The synthesis of ancient and modern physics and politics.

1.) Once you see Ancient and Medieval thought for the wisdom tradition it is, you want to advance it.

2.) The challenge of advancing the tradition happens on two main fronts: physics and politics. Morals and logic only need to be defended, explained, and put apposite to the other approaches to morals and logic. Physics and politics demand a new synthesis with contemporary approaches to the same subjects.

3.) We deny the synthesis by dismissing anything in need of change or assimilation in either the ancient or modern approach. The contempt for the ancient tradition is familiar to anyone, e.g. we can give a progressive account of knowledge that sees all earlier stages as corrected and dismissed by later ones, or else we can trade in caricatures of ancient thought. Those who fall in love with the ancient tradition are prone to making the analogous mistake of treating later developments in politics and philosophy as spreading by contagion: as if Nominalism or Empiricism or Subjectivism were all diseases we caught and not rational (even if ultimately misguided) responses to problems in the older theories.

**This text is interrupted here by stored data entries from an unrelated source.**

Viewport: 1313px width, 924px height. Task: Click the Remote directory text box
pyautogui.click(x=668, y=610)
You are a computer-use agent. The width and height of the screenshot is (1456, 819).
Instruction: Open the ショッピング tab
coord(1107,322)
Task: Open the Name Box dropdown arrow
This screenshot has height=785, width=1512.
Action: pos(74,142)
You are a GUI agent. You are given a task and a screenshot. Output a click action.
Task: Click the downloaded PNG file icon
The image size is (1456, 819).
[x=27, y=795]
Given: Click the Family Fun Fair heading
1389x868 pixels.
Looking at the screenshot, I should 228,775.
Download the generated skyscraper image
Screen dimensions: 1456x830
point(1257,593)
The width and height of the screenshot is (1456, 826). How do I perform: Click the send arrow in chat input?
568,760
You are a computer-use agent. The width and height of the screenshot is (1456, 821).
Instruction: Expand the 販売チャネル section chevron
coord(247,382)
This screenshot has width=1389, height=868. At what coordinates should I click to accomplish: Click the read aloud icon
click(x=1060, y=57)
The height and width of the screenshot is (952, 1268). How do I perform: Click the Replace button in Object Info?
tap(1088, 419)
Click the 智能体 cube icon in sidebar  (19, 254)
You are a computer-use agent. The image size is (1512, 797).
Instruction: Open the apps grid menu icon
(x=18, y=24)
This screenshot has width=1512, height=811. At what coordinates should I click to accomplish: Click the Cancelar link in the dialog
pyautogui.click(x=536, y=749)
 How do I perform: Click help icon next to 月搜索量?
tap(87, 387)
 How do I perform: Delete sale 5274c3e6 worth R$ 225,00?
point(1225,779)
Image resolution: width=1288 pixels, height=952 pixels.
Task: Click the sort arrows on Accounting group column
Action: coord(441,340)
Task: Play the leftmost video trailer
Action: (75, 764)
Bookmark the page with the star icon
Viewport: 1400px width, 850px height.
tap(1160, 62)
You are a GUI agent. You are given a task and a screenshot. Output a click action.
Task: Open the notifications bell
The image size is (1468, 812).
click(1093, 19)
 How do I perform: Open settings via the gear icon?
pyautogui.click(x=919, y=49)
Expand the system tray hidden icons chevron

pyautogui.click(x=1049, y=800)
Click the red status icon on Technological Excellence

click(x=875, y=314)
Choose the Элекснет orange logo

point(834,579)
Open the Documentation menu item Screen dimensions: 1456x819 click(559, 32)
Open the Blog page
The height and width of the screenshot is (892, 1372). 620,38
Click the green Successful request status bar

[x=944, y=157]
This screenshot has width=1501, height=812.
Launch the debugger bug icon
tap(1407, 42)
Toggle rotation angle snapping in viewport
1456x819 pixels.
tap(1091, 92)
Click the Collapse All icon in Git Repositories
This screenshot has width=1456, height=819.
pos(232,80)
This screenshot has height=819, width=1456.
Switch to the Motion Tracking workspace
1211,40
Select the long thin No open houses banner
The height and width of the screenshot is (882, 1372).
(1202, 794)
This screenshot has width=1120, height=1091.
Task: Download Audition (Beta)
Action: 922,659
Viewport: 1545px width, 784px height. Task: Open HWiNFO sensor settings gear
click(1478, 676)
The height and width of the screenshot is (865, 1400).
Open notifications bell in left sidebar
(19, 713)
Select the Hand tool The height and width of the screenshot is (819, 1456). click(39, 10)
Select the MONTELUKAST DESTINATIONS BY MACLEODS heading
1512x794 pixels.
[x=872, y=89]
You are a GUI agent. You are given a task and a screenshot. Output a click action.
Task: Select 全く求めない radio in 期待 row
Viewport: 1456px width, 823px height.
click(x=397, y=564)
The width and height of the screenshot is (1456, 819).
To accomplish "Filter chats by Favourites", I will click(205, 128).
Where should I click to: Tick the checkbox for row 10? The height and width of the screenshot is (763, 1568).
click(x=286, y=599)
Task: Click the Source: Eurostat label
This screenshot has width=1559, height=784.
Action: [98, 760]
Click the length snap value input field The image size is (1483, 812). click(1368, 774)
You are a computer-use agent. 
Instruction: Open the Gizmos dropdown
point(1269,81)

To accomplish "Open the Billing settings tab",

4.) The main difficulties with synthesizing the older physics with the new are (a.) contemporary physics does not recognize a hierarchy of causes. The division between primary and secondary, equivocal and univocal, etc. play no role in the structure or order of the universe though they are the raison d’être of the Medieval. (b)  Causes that form the bases of explanation for contemporary physics never advance beyond operational definitions. No attempt is made to explain what category of being they might occupy, nor is it seen as a scientific endeavor to try to find one. (c) it’s not clear that any major claim in contemporary science is the sort of thing that a person could understand in a global or deductive way. Lines of explanation frequently branch into experiments one has not done and which contain many unarticulated assumptions and references to bafflingly difficult machinery. We can get from first axioms to the existence of God in 2,500 words of text; no one knows how to get to the God-particle in the same amount of space or even if it is possible.

5.) The main difficulty in adapting ancient politics to modern is that ancient politics bases all politics on the common good of a shared life, but no one has a vision for how there can be a shared life among the number of persons in a modern state. Ancient politics was proportioned to life in the Ancien Régime, where various causes pushed sovereignty downward to very small regions, where there was widespread religious homogeneity, and where the private space-public space divide was far less sharp than it is now. One can’t just scale up, secularize, and get by without overcome the collective fellow feeling that was part of life in the AR. Arguably, the sheer bloodiness and awfulness of the religious wars of the 17th century was motivated by the sense that their would would become unintelligible and impossible without its religious basis, and we can’t be so blithe toward the pluralist/ secularist state that they so violently rejected.